# Assignment
Search the entries for the string "中央电化教育馆" and give the number of lines that hold it, nothing more.

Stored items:

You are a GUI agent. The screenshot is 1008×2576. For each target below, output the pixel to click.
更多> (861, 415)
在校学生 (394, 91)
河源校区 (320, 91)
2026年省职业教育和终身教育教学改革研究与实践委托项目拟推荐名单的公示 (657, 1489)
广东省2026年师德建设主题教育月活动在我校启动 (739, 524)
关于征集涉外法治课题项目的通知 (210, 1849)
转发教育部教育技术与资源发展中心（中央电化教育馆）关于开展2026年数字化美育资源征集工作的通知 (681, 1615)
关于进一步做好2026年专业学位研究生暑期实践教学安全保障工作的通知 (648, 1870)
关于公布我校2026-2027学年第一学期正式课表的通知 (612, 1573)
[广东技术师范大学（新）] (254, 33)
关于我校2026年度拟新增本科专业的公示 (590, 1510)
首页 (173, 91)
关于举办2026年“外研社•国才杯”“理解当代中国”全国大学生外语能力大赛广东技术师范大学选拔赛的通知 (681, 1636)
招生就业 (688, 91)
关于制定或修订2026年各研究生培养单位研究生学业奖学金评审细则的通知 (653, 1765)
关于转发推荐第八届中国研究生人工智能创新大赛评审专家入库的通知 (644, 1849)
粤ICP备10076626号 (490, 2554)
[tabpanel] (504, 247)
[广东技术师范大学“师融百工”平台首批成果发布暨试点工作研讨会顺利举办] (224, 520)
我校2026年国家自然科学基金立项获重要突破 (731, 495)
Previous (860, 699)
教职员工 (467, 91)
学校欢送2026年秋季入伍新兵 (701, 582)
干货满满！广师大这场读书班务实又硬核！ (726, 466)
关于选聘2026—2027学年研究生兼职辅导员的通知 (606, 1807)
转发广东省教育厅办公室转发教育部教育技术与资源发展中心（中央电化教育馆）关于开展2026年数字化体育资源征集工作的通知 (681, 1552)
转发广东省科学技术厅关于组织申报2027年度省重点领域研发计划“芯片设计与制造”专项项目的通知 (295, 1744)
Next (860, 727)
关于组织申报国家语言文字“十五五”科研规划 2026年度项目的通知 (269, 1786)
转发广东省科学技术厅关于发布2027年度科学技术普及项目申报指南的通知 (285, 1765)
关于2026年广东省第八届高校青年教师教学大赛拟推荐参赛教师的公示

* * *

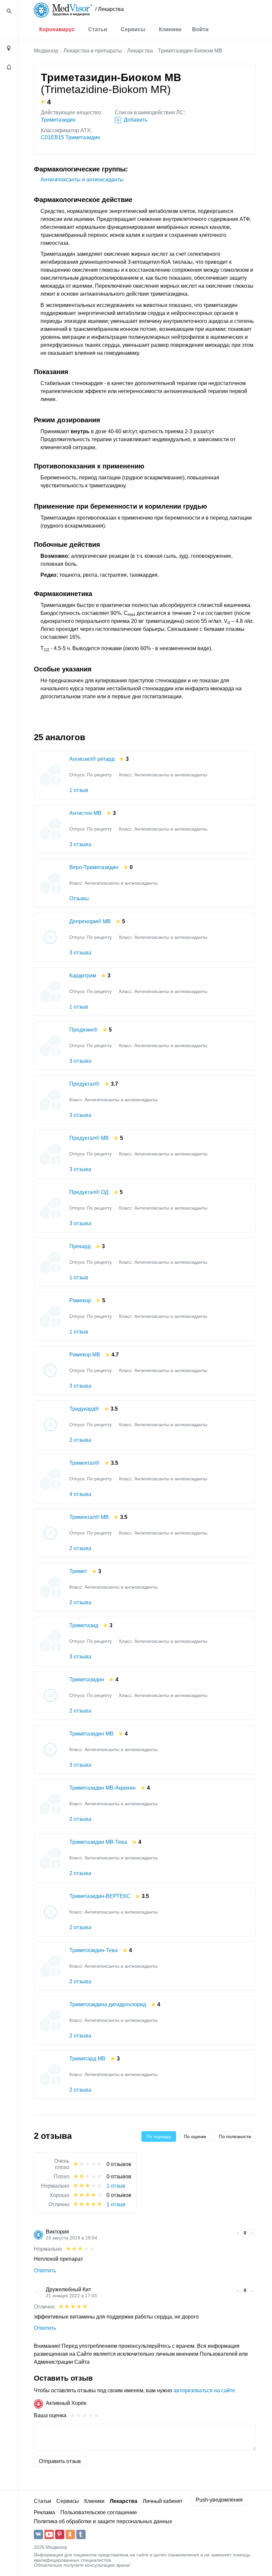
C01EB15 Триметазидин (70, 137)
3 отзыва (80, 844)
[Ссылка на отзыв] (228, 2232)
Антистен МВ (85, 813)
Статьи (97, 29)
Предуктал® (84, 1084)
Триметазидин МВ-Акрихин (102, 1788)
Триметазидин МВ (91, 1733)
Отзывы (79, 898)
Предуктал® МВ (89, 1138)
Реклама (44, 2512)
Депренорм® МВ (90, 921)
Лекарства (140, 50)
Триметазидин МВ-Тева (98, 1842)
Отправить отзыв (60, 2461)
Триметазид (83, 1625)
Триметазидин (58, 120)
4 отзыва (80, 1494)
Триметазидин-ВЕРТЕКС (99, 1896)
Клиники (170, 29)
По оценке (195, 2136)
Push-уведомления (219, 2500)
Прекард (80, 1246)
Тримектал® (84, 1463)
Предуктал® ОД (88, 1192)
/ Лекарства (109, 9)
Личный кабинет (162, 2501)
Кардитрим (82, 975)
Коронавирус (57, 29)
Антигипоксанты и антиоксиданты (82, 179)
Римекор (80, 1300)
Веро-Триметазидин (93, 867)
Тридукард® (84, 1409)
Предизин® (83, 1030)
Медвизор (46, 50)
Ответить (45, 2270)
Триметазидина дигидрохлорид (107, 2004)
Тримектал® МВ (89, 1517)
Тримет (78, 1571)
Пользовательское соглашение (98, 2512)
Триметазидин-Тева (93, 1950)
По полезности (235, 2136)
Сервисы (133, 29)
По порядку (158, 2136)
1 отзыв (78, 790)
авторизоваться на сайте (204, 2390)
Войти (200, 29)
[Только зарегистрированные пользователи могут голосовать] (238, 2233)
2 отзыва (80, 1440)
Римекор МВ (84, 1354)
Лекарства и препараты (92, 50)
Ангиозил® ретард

# Finished task
2